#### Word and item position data
>> start

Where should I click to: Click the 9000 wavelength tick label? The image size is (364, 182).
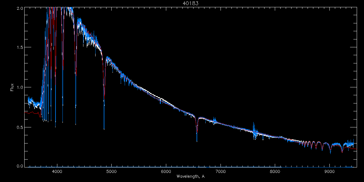(330, 171)
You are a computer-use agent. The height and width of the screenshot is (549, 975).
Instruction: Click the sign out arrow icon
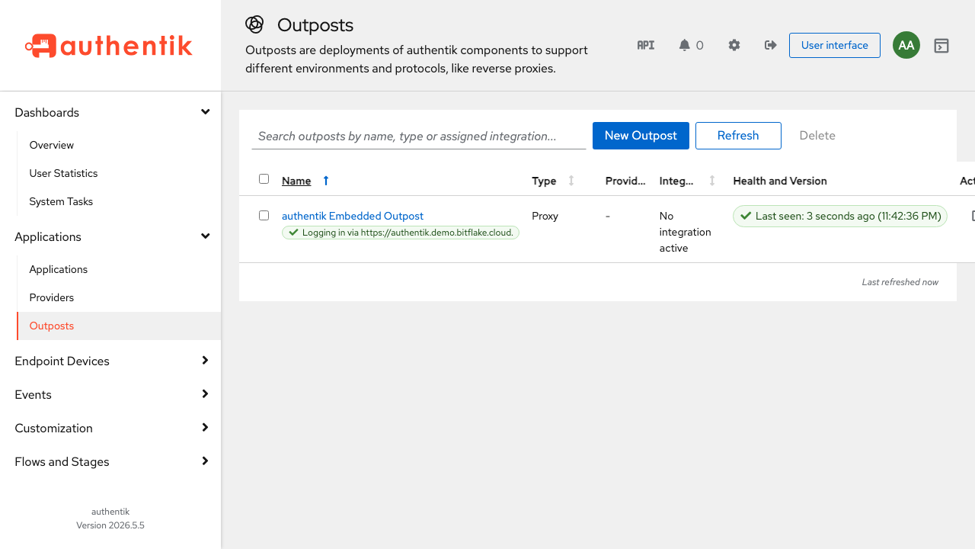[x=770, y=45]
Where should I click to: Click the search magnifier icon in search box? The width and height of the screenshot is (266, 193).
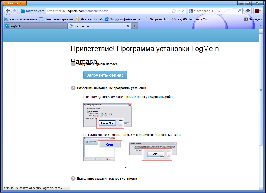(240, 11)
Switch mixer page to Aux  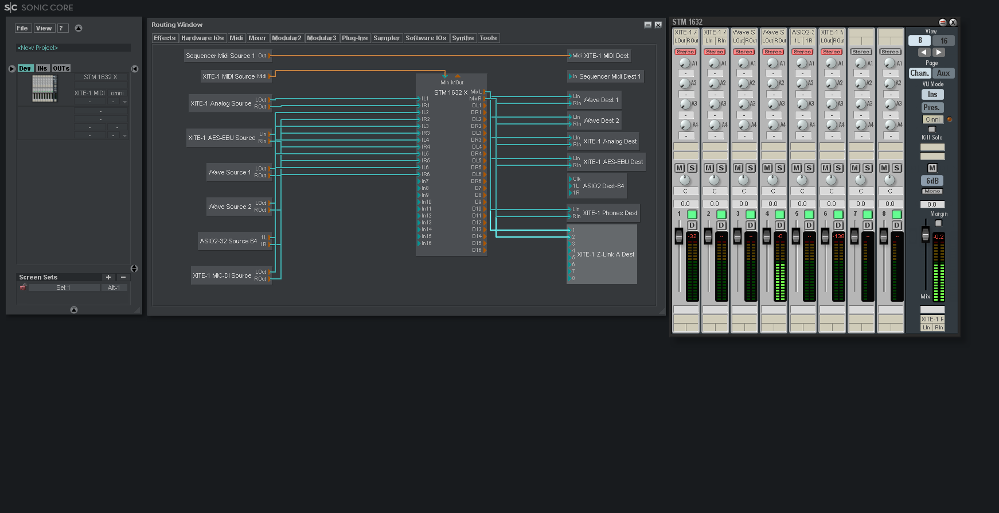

>> end

#### TASK BRIEF
Please express the entries above as a JSON list of strings with one string per line, skipping any blank lines. Leave the pictures out.

#### IN RESPONSE
[
  "Where should I click to: Click the 9000 wavelength tick label? The image size is (364, 182).",
  "(330, 171)",
  "You are a computer-use agent. The height and width of the screenshot is (549, 975).",
  "Instruction: Click the sign out arrow icon",
  "[x=770, y=45]",
  "Where should I click to: Click the search magnifier icon in search box? The width and height of the screenshot is (266, 193).",
  "(240, 11)",
  "Switch mixer page to Aux  "
]